The fair values of derivative assets and liabilities traded in the over-the-counter market are determined using
quantitative models that require the use of multiple inputs including interest rates, prices and indices to generate
pricing and volatility factors. The predominance of market inputs are actively quoted and can be validated through
external sources, including brokers, market transactions and third-party pricing services. Our derivative instruments
are valued using Level 2 measurements.
Assets and Liabilities that are Measured at Fair Value on a Nonrecurring Basis
Assets and liabilities that are measured at fair value on a nonrecurring basis relate primarily to our tangible
fixed assets, goodwill and other intangible assets, which are remeasured when the derived fair value is below
carrying value on our Consolidated Balance Sheets. For these assets, we do not periodically adjust carrying value to
fair value except in the event of impairment. When we determine that impairment has occurred, we measure the
impairment and adjust the carrying value as discussed in Note 1. With the exception of the goodwill and fixed asset
impairments described in Note 12 and Note 13, respectively, we had no significant remeasurements of such assets or
liabilities to fair value during 2013 and 2012.

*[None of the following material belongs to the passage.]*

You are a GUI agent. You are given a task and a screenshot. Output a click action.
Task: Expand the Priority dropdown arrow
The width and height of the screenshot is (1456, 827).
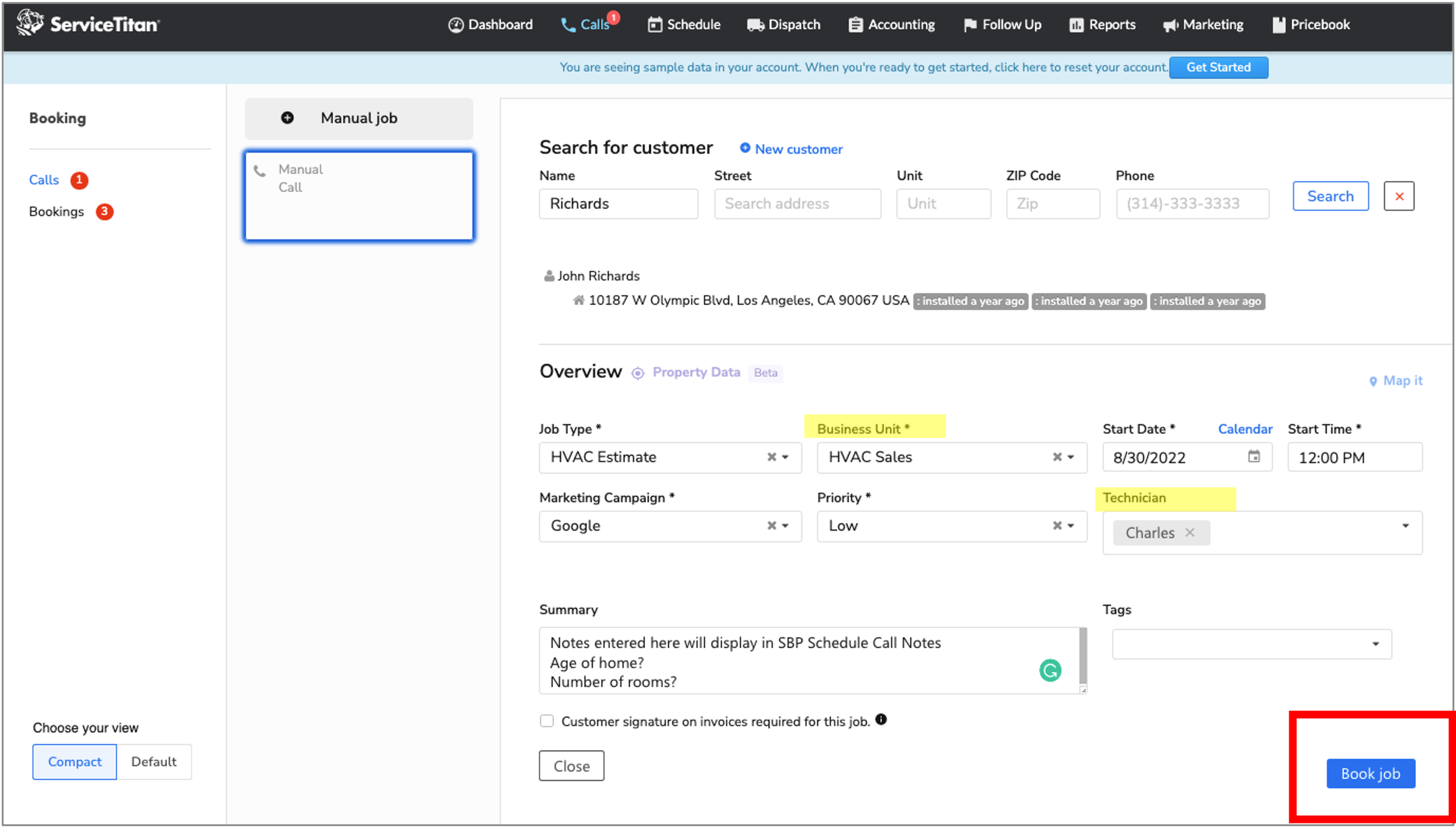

All of the fair value remeasurements were based on significant unobservable inputs (Level 3). Fixed asset fair
values were derived based on discussions with real estate brokers, review of comparable properties, if available, and
internal expertise related to the current marketplace conditions. Inputs for the goodwill included discounted cash
flow analyses, comparable marketplace fair value data, as well as management's assumptions in valuing significant
tangible and intangible assets, as described in Note 1, Summary of Significant Accounting Policies.